Когда сразу после школы я уселся за стол, первым делом разложил перед собой тетрадь с недописанным примером по математике, пару ручек и учебник. Выдвинув до половины верхний ящик стола, я разобрал там накопившуюся ерундовую мелочь и разложил в несколько слоев вытащенное из шкафа полотенце. Так, надо отрепетировать: при звуке открывающейся двери одним движением плавно опускаю бинокль на полотенце, подаюсь вперед, грудью закрываю ящик, одновременно хватаю ручку. Так, медленно — попробую еще раз. Еще. И еще разок. И свет надо зажечь, чтобы маманя уж точно ни к чему не придиралась… Я бережно вытащил бинокль из чехла, брать чехол с собой мне уже и в голову не приходило, — уходя в школу, я мог оставить драгоценный бинокль только под его надежной защитой, чтобы, не дай бог, не случилось чего-нибудь.
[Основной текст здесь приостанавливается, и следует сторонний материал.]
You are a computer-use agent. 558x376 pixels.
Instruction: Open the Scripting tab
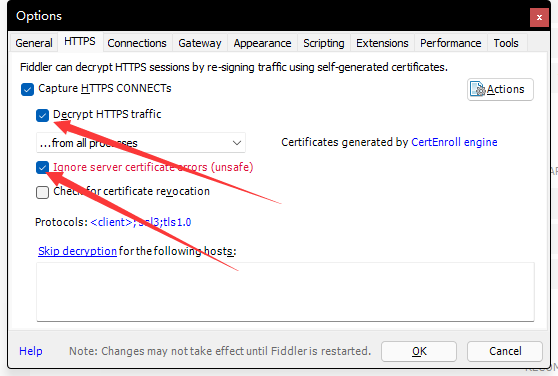323,43
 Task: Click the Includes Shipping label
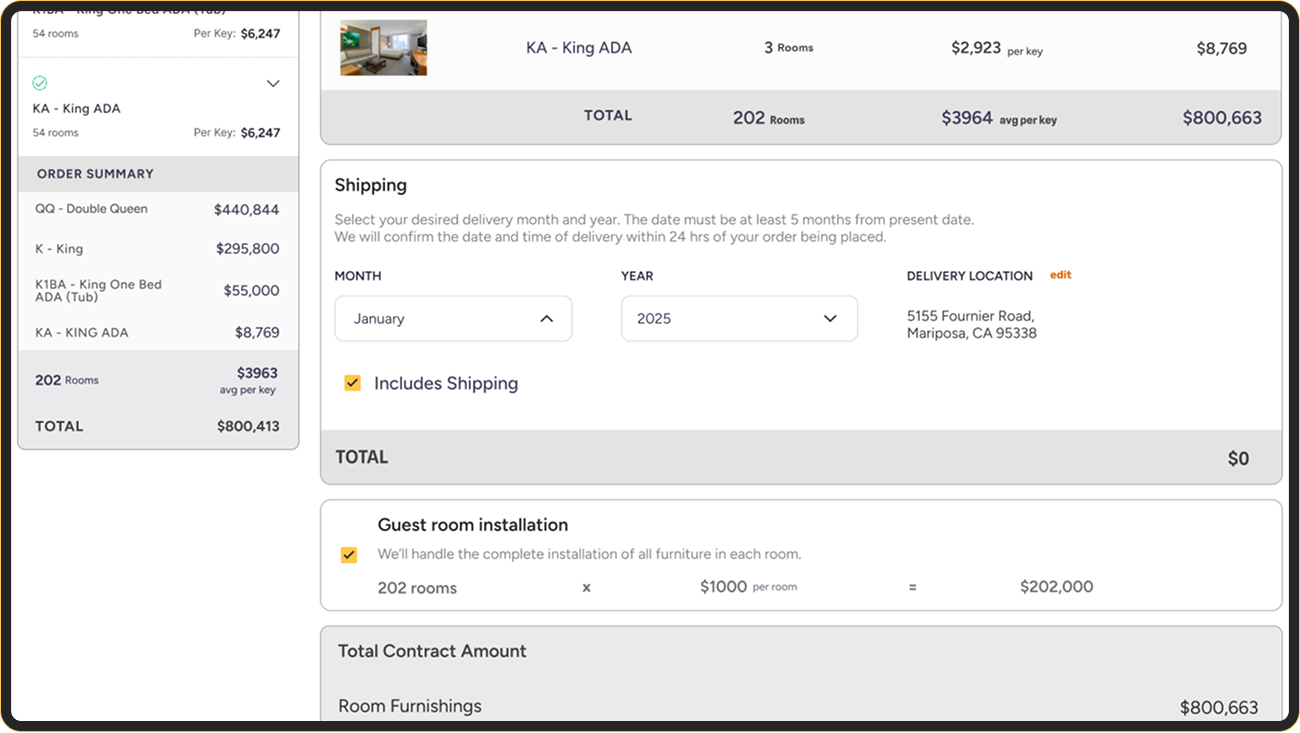click(446, 384)
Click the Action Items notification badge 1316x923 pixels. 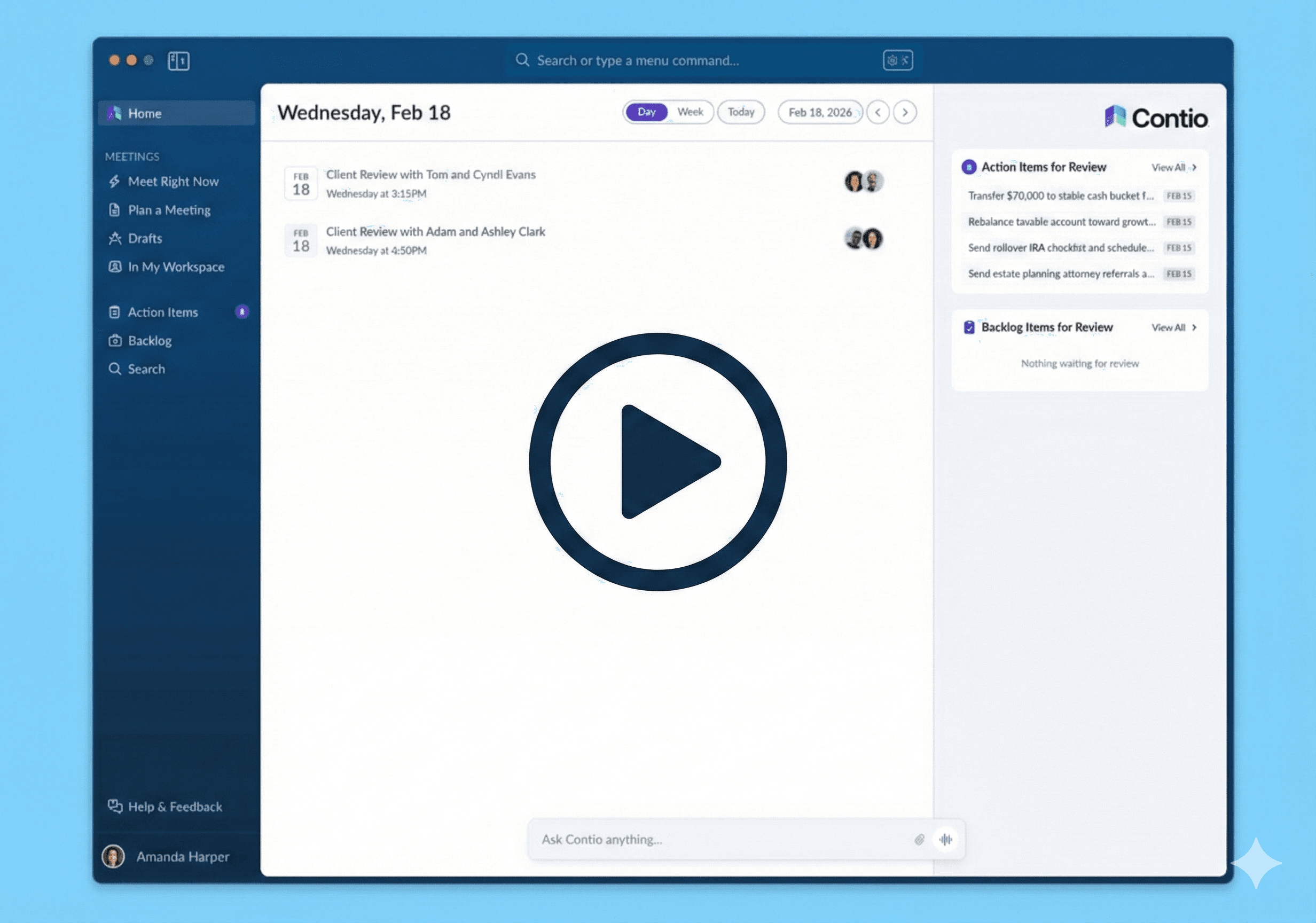pos(242,312)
С тех пор по понедельникам, средам и пятницам, а иногда и по другим дням, когда у сеструшки вдруг появлялись какие-то занятия, маманя просто не могла на меня нарадоваться — я сидел за уроками как привязанный: когда бы она ни заглянула в нашу комнату, я все время сидел за письменным столом, задумчиво решая какие-то примеры или записывая какое-то изложение.
Но на самом деле, конечно, занят я был совсем не уроками. Я рассматривал в бинокль окна напротив.
Первое восхищение оттого, что ты вот так, вдруг, можешь заглянуть в чью-то жизнь, у меня прошло. Теперь я уже не просто таращился как попало, я смаковал картинки чужой жизни. У меня появились любимые окна, в которые я заглядывал особенно часто. Самая любимая была у меня одна девчонка, лет шестнадцати.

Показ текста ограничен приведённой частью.